MyDrvTrace(My_TRACELEVEL_HIGH,
(“IRQL too High to Process request…\n”));

goto Exit;

}

do {

// Byte offset of the next entry
nextOffset = pCurrFInfoObj -> NextEntryOffset;

pNextFInfoObj = (TYPE *) ((PCHAR) (pCurrFInfoObj) + nextOffset);

My_DRV_DATA SData;
NTSTATUS statusOfCM;
PWCHAR pFName = NULL;

pFName = (PWCHAR)MyMmAllocateMemory(NonPagedPool,
pCurrFInfoObj->FileNameLength +
sizeof(WCHAR), // The length doesn’t contain the NULL character space
MyLAT_DIRCTLOP_POOL_TAG);

if(pFName == NULL){

// Nothing much we can do at this time…
status = STATUS_INSUFFICIENT_RESOURCES;
MyDrvTrace(My_TRACELEVEL_HIGH, (“Allocation Failed\n”));
goto Exit;
}

MyMmZeroMemory(pFName, pCurrFInfoObj->FileNameLength +
sizeof(WCHAR));
// We need a copy of this file name because it doesn’t always come
NULL terminated…
MyMmCopyMemory(pFName,
pCurrFInfoObj->FileName,
pCurrFInfoObj->FileNameLength); // notice that we
copy only required data and not the uLen size…
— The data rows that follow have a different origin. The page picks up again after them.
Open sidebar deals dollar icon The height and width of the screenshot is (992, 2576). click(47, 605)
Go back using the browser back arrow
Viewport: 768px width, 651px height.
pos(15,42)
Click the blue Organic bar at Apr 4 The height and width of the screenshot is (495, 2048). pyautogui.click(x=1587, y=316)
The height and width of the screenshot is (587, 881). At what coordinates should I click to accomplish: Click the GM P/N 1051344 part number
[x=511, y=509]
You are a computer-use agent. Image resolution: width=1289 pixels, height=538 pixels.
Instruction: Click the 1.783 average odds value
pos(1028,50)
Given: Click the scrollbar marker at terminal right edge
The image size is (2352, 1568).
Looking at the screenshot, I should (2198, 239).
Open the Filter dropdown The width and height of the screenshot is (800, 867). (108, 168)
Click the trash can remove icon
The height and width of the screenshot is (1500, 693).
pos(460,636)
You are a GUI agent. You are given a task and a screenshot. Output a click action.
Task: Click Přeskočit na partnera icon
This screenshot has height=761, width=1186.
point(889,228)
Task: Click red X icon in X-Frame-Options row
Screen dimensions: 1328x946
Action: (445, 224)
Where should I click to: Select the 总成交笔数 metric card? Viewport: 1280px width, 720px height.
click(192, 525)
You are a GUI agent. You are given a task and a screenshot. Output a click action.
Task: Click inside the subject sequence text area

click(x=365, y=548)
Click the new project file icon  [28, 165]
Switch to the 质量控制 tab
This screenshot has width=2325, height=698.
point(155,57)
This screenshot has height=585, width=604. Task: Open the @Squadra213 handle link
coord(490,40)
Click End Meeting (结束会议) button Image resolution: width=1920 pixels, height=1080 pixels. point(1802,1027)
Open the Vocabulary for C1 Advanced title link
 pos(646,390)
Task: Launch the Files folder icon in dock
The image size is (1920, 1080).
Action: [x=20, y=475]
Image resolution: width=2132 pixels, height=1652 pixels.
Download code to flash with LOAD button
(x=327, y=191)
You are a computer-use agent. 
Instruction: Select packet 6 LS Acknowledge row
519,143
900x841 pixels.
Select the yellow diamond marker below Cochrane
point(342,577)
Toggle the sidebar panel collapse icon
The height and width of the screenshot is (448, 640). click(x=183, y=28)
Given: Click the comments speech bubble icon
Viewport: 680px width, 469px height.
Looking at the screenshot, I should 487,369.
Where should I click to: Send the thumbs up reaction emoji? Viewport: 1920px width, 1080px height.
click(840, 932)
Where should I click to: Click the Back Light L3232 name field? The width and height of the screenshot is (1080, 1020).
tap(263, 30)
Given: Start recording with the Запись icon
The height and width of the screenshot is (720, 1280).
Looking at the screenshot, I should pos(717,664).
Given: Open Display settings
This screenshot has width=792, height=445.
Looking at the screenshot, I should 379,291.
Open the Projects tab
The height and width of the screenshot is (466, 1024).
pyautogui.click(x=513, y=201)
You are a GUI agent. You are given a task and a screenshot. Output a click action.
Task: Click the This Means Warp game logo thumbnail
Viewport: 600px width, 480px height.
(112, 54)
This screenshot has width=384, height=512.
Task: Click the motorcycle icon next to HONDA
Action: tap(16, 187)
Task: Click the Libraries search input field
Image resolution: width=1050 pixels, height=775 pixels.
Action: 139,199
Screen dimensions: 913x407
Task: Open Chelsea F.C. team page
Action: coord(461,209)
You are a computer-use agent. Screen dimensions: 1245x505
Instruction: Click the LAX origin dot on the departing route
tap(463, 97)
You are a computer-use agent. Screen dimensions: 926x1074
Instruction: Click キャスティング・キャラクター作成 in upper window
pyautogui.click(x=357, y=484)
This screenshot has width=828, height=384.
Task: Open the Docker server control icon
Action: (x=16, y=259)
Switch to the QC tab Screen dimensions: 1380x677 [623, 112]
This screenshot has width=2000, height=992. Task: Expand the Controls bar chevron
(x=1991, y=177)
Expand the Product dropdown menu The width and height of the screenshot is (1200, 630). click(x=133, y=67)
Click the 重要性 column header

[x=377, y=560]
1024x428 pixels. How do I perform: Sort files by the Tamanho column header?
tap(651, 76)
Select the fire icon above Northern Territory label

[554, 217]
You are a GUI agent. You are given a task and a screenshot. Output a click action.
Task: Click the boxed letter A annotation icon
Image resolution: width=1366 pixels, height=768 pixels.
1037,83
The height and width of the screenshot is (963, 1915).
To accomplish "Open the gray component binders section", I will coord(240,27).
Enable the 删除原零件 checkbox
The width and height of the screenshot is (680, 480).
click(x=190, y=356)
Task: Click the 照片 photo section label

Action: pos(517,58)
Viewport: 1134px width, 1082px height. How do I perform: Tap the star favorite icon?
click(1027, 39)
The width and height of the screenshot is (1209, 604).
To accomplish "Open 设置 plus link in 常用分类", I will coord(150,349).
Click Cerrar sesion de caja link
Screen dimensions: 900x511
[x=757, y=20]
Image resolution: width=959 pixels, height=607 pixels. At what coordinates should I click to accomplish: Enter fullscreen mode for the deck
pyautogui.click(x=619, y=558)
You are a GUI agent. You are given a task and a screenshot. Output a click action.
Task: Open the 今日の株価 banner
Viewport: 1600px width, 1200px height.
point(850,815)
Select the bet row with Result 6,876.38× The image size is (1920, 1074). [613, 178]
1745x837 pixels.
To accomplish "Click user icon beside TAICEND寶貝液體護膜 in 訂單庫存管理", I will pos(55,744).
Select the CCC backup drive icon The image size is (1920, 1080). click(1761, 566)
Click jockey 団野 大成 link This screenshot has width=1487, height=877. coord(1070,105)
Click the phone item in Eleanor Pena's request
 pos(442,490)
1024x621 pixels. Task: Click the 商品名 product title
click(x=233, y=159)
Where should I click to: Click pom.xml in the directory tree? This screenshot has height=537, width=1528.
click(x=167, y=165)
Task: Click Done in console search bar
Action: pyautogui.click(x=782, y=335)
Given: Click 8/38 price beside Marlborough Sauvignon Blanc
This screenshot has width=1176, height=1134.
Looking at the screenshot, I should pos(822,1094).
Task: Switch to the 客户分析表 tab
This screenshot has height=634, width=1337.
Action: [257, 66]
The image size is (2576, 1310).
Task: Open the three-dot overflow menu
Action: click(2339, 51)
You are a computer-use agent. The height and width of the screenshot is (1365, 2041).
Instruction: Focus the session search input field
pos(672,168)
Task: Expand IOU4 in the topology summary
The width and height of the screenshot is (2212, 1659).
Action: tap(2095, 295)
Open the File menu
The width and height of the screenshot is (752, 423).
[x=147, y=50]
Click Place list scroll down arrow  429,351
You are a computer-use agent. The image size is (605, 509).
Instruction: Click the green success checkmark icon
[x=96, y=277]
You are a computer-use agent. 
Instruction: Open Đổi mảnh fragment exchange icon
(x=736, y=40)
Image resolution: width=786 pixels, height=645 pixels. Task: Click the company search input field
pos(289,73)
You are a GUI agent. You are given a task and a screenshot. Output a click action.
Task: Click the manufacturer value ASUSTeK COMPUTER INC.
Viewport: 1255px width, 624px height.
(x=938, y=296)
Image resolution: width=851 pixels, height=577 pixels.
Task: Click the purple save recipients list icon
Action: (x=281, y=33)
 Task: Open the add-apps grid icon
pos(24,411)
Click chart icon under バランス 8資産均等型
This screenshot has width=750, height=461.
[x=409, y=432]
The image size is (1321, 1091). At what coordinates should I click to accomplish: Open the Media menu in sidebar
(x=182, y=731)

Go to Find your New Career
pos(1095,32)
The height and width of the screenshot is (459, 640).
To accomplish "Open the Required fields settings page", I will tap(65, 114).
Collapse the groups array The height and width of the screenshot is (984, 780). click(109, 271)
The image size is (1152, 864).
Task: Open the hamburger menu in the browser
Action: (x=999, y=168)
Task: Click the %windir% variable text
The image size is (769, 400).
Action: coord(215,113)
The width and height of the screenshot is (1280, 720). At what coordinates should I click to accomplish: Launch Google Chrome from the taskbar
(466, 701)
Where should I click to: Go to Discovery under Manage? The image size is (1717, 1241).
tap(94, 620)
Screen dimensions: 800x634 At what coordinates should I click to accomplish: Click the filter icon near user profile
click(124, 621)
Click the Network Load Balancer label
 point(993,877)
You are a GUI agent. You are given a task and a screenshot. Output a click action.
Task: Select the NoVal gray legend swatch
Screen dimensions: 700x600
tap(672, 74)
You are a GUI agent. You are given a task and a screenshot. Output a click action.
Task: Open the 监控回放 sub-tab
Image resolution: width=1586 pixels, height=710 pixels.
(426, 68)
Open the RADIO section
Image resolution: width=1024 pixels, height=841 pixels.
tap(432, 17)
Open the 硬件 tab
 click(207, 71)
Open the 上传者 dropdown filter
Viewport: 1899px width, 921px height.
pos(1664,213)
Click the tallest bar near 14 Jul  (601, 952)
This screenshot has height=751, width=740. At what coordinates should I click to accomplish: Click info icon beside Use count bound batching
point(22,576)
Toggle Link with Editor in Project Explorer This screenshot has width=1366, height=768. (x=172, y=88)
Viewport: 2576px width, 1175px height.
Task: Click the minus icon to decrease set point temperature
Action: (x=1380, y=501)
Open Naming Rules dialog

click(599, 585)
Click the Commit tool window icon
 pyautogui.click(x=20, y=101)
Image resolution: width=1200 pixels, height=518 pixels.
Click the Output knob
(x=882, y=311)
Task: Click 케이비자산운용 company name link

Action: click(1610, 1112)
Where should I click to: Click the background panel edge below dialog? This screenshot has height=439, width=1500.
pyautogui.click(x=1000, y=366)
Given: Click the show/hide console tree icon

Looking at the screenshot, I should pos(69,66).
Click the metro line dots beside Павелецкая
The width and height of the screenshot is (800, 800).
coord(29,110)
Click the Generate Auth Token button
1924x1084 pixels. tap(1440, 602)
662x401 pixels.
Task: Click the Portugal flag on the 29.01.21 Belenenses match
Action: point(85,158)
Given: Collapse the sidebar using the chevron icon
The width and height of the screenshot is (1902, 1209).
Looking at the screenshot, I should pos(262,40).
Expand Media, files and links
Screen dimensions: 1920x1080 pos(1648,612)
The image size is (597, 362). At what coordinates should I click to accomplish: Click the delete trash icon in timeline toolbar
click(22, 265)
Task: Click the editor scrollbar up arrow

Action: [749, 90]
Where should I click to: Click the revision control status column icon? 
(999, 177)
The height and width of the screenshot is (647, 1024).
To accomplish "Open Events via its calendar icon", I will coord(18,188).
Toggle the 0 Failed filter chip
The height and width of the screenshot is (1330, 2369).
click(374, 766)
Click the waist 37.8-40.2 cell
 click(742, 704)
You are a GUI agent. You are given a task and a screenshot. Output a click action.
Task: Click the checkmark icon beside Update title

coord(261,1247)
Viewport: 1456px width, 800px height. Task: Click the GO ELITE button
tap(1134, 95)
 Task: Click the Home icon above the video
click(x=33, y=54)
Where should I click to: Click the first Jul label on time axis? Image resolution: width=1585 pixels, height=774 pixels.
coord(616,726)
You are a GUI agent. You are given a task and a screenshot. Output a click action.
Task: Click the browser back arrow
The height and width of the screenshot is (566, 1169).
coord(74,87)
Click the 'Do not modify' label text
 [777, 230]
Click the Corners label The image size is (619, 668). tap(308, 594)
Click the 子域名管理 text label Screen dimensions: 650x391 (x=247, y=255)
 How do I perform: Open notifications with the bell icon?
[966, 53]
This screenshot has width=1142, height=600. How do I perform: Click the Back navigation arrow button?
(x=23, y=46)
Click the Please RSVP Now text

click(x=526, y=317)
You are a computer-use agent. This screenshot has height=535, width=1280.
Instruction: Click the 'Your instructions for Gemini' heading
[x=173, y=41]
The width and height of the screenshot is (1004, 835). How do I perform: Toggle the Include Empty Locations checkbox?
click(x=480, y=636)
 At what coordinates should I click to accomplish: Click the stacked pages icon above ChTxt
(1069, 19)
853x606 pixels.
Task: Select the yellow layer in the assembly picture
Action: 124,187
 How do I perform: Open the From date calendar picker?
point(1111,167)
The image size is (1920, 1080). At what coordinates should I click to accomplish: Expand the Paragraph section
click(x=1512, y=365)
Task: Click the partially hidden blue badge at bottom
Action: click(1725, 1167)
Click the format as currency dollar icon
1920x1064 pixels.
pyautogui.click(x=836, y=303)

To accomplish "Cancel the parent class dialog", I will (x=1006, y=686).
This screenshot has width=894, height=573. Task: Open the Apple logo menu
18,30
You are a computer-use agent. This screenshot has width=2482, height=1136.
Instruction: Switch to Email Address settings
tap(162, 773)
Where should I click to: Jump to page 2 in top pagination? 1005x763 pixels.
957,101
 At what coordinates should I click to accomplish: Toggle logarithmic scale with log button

MyMmZeroMemory(&SData, sizeof(My_DRV_DATA));

statusOfCM = g_MyDrvData.MyCMGetData(pFName, &SData);

if(NT_SUCCESS(statusOfCM)){ // Okay so the name is a match, lets
modify the contents

pCurrFInfoObj->EndOfFile = SData.EmulationSize;
pCurrFInfoObj->AllocationSize.QuadPart =
ROUND_UP(SData.EmulationSize.QuadPart, pFltContext->VolInfo.FSClusterSize);
MyDrvTrace(My_TRACELEVEL_MED,
(“File : %ws Located, Modifying EOF to : 0x%I64x,
AllocSize : 0x%I64x\n”,
pFName,
pCurrFInfoObj->EndOfFile.QuadPart,
pCurrFInfoObj->AllocationSize.QuadPart));

}

// We need to free this immediately, as the next file name will
need fresh allocation
MyMmFreeMemory(pFName, MyLAT_DIRCTLOP_POOL_TAG);

// Move the current pointer
pCurrFInfoObj = pNextFInfoObj;
}while (nextOffset !=0);

Exit:

return status;
}

[SN]That still doesn’t explain why you cast to the wrong type?

[AP] my CVS file history tells me that the original writer copied some code from this link, though it does something different. i guess this is where it came from?

http://www.cnblogs.com/js2854/archive/2010/11/03/HideDir.html

That code is wrong. The FileName field is at different offsets in these two
structures, so you’re not getting the right name if you use the wrong
structure. IIRC Vista did start using FileIdBothDirectoryInformation more
heavily, though it’s still possible to see FileBothDirectoryInformation.

-scott
OSR

wrote in message news:xxxxx@ntfsd…

[SN]That still doesn’t explain why you cast to the wrong type?

[AP] my CVS file history tells me that the original writer copied some code
from this link, though it does something different. i guess this is where it
came from?

http://www.cnblogs.com/js2854/archive/2010/11/03/HideDir.html

[SN]That code is wrong. The FileName field is at different offsets in these two structures, so you’re not getting the right name if you use the wrong structure. IIRC Vista did start using FileIdBothDirectoryInformation more heavily, though it’s still possible to see FileBothDirectoryInformation.

[AP] Yes indeed that was the problem!!! Thank you so much for your patience, and for helping me! I am grateful.